Starting a support group
In 2004, soon after my surgery, I started an NGO Sanvedana Foundation epilepsy support group, to reach out to those who needed help. I was lucky to have supportive parents, but in India, they are so many people still unaware about the reality about epilepsy. Talking from own experience, I feel human psychology and home environment is so important while you deal with any disease or disorder. I found so many misunderstandings and misconceptions about epilepsy in the society, and hence, Sanvedana Foundation was born.
From the beginning, so many parents have joined Sanvedana Foundation, as volunteers. And that is the strength of our NGO. We have monthly epilepsy support group meetings, and every Wednesday we have counselling sessions. Subsequently, we expanded and increased some special activities, such as, epilepsy marriage bureau, and providing medicines to needy epilepsy patients.

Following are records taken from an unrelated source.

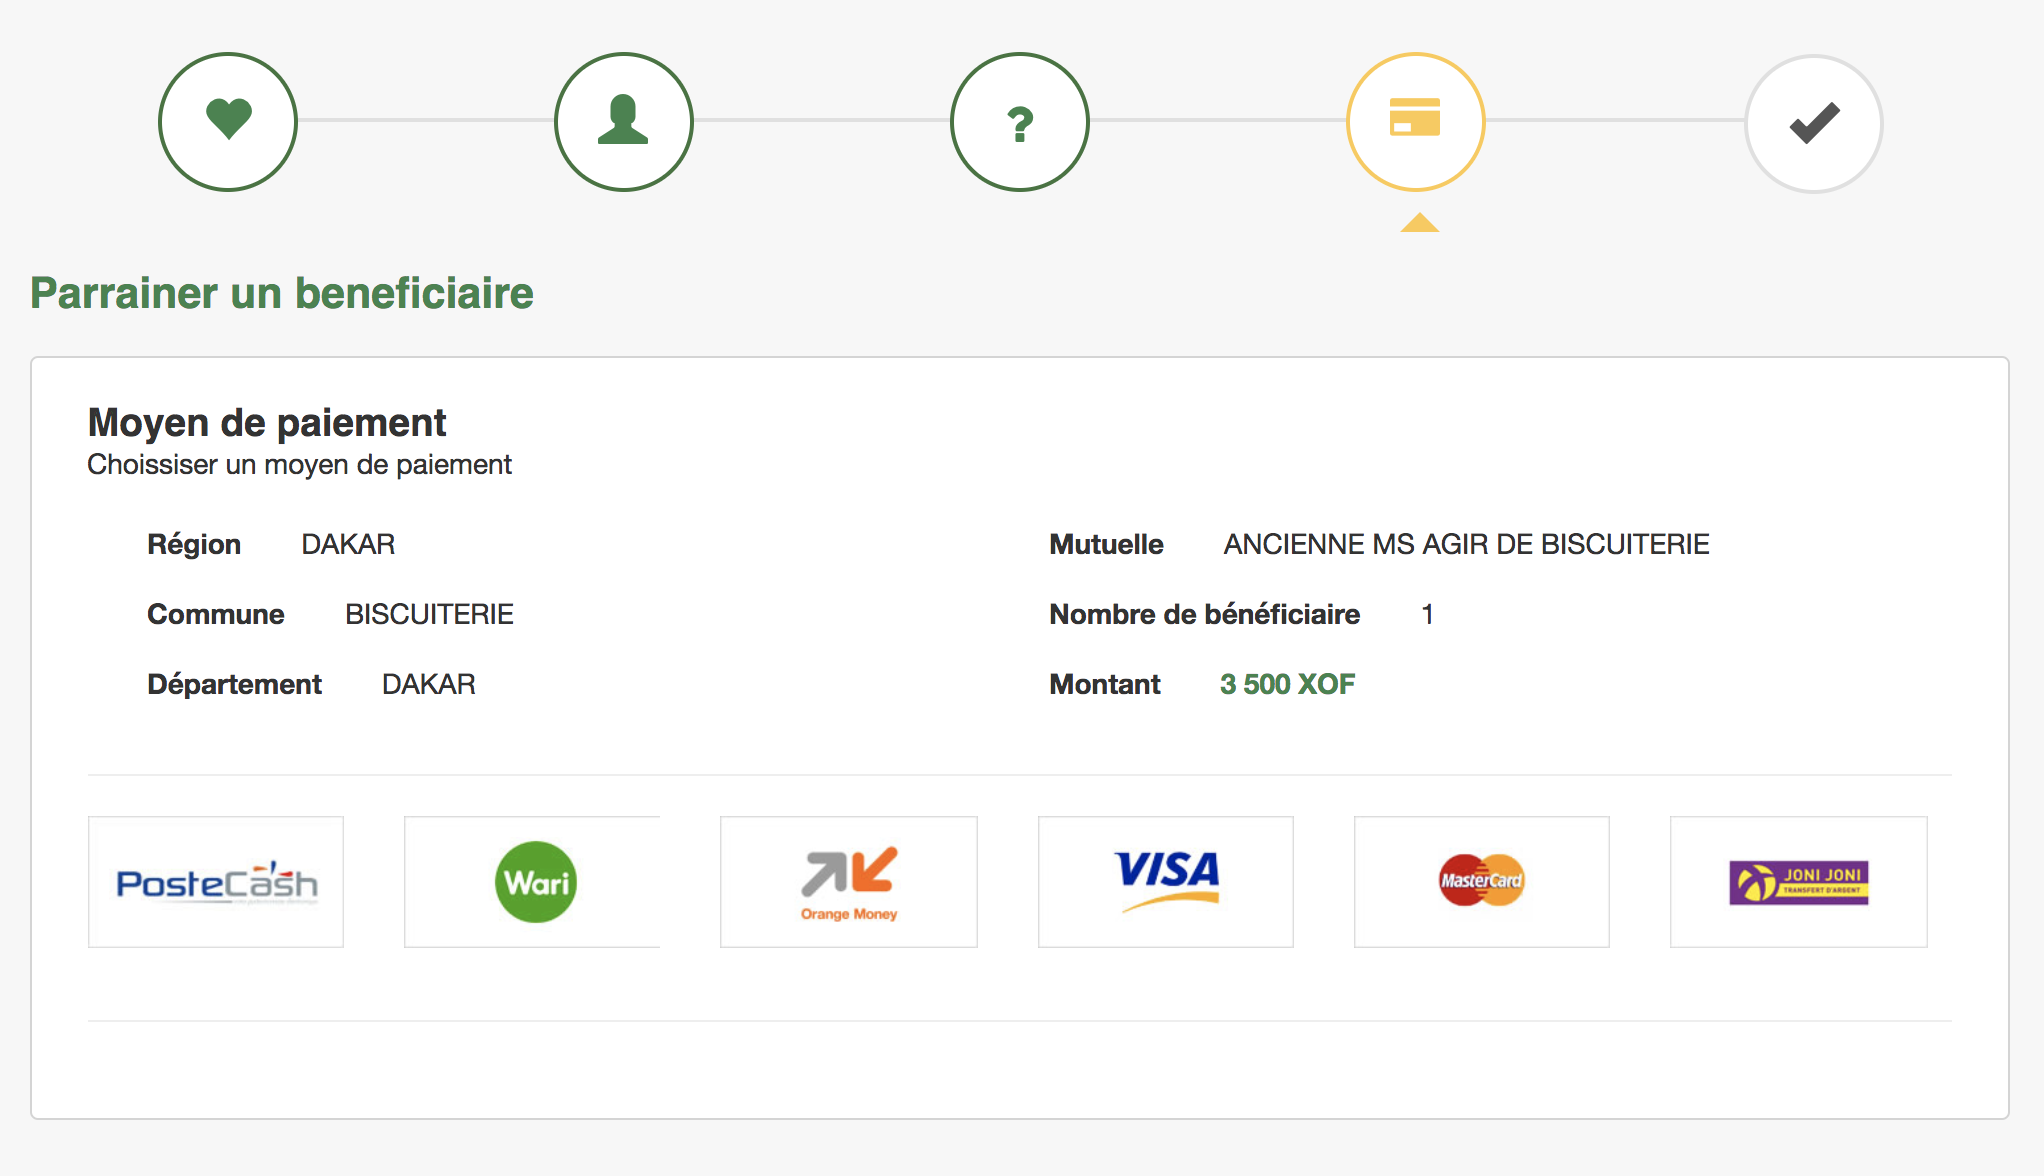
Task: Pay using VISA card
Action: click(x=1166, y=881)
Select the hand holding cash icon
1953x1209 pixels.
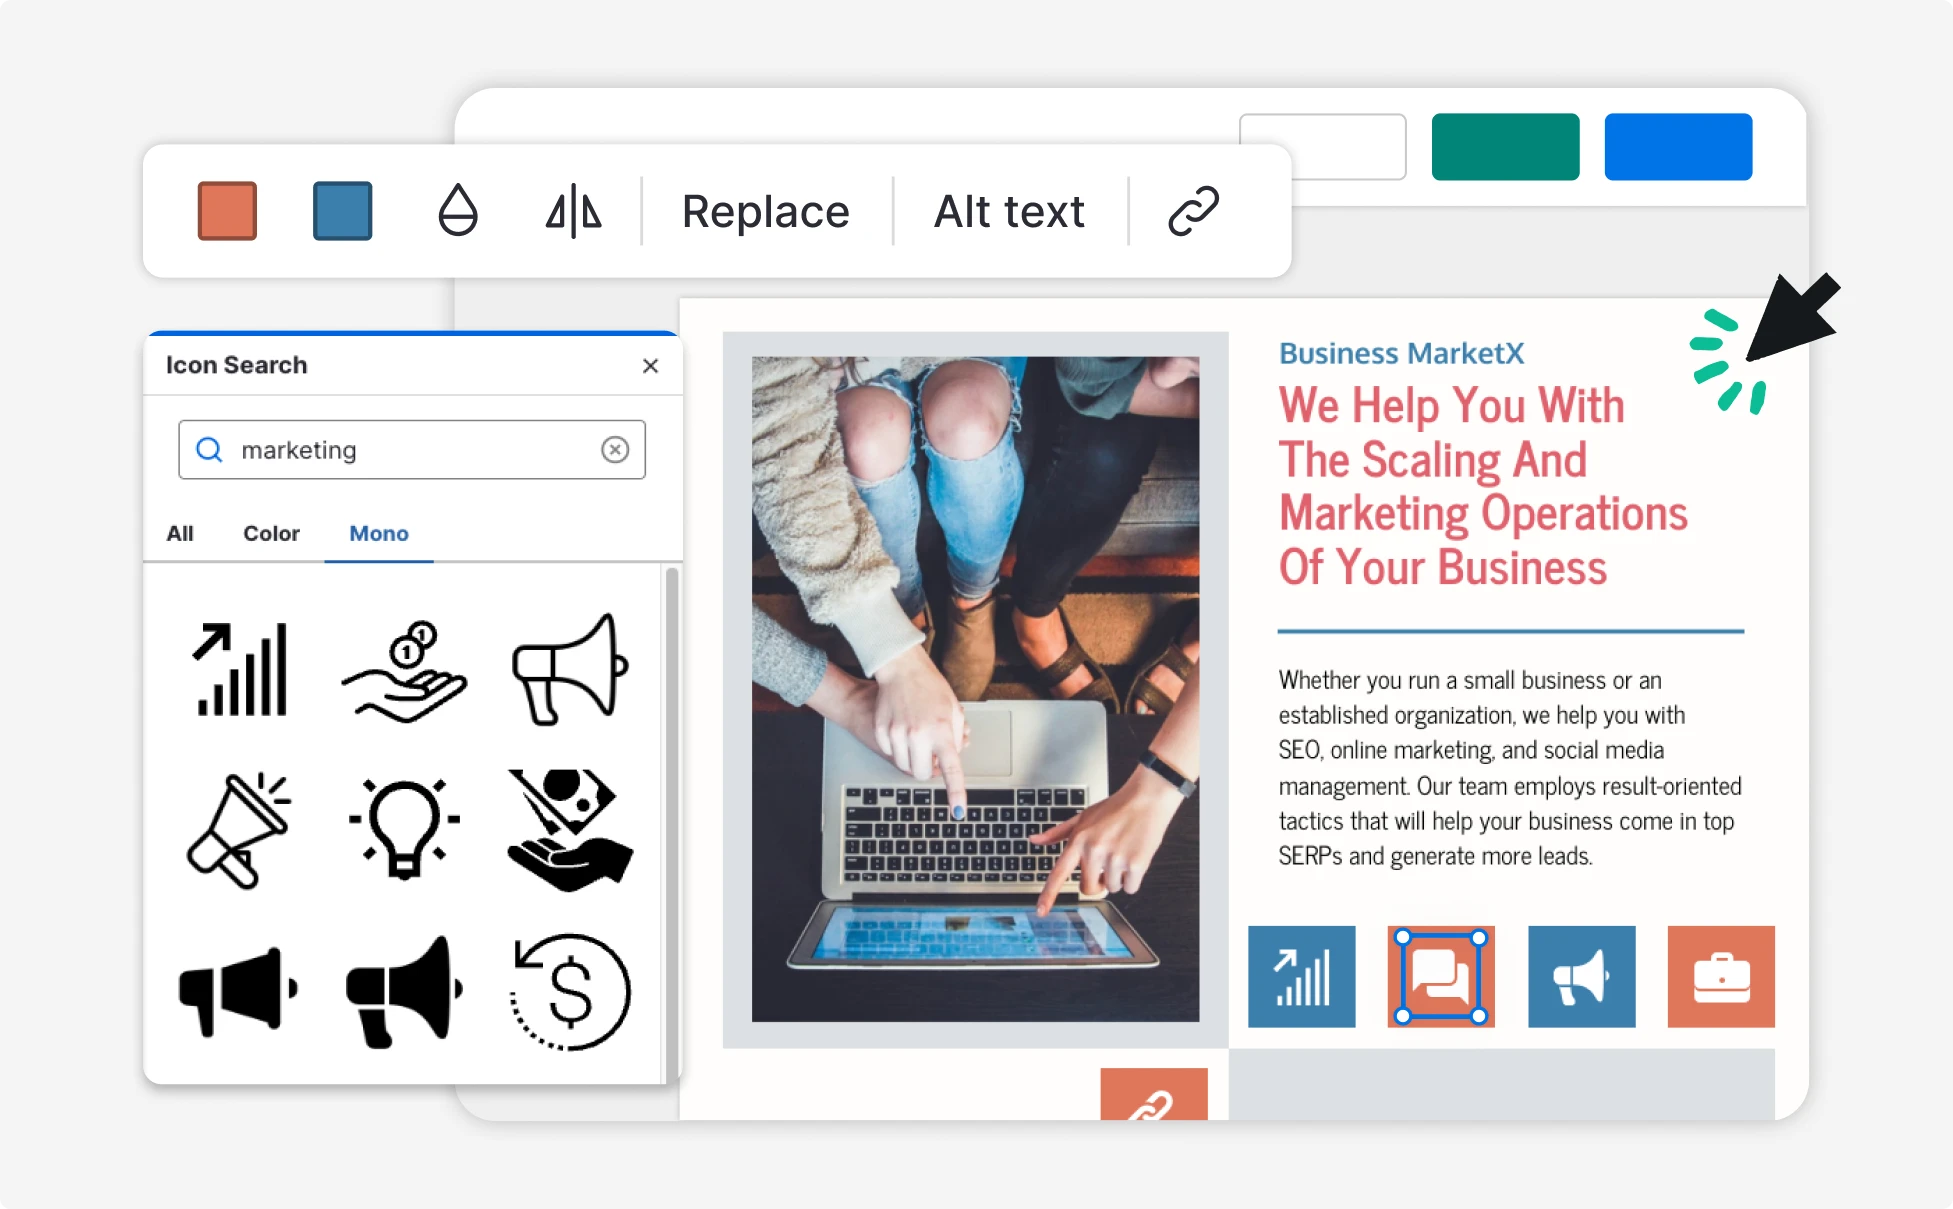pos(569,828)
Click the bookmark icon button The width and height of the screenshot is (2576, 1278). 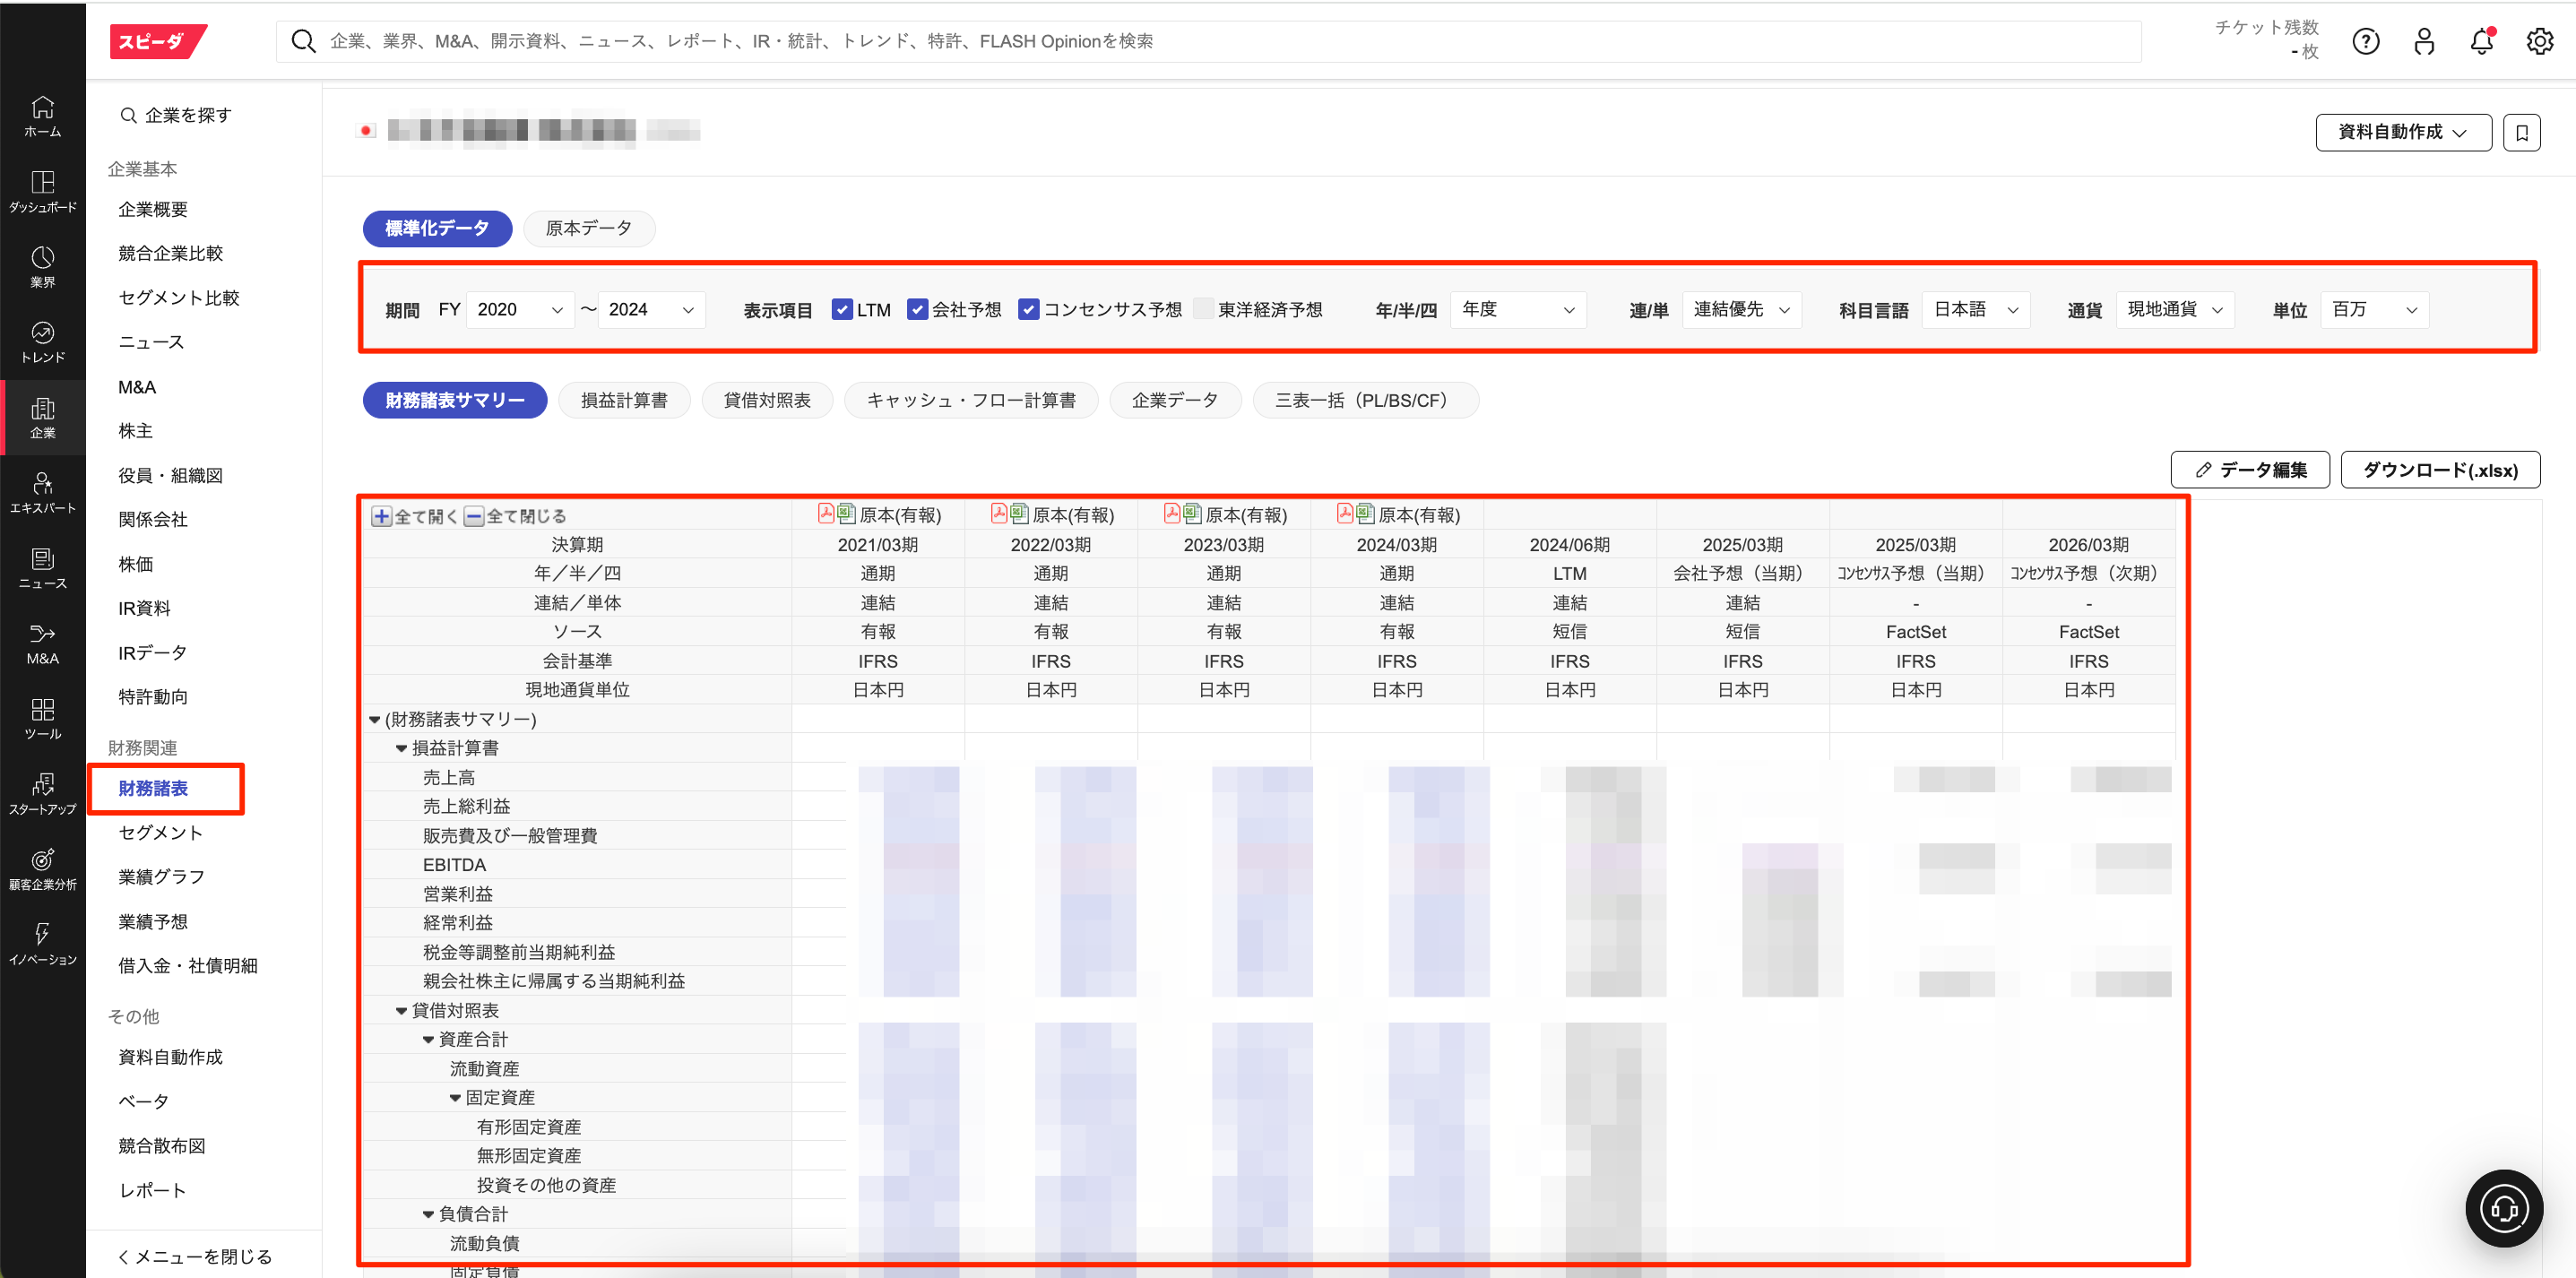(x=2521, y=132)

I have been frequently asked as to what led me to start Sanvedana Foundation marriage bureau. Well, while running epilepsy counselling centre, we had many patients with controlled epilepsy pose question about marriage and relationships. Parents were often in a dilemma if they should disclose their son’s or daughter’s epilepsy, while arranging the marriage! We also saw more than 50 cases, whose marriages were broken since they have tried to hide their epilepsies before marriage! We saw that so many normal people with controlled epilepsy, remain unmarried because of their epilepsy history! And hence, Sanvedana Foundation’s epilepsy marriage bureau got started in 2008.
To get a better understanding of marriage and epilepsy, I have participated in two national level researches and one in done in South Asian Countries. The fourth research I have done alone, at the state level. We have tried to organise extensive awareness programs about how people with epilepsy have rights to get married.
I am proud to inform that till date we have arranged 6 epilepsy matrimonial meets in Pune, and arranged 29 marriages. We get responses from all over India.
An important activity is undertaken by Sanvedana Foundation is, “Medicine help for the needy people with epilepsy.” Medicines for epilepsy need to be taken for long periods, sometimes a lifetime. We found that many low-income patients cannot afford medicines for epilepsy. Either they do not start medications, or they discontinue the medications. To bridging this treatment gap, we started to help the needy people for their epilepsy medications. We appeal for the donations, and we were lucky to get some donation from a company’s CSR funds. Currently we are helping 125 people every month! We not only help them for their epilepsy medicines, but also for the tests like MRI, EEG etc. We really feel good to see the happiness on the faces of the parents, when their child starts feeling better because of this help with medicines.
This is the journey of Sanvedana Foundation for last 15 years. And this is also my journey from childhood. Sanvedana’s work is teaching me a lot! As I said earlier, I was lucky to have very good parents, very good treatment from the beginning; however while working in the society, I learnt the reality in India. I realised how some people are still “suffering”, instead of “living with epilepsy”. I learnt that we still need a huge awareness in India!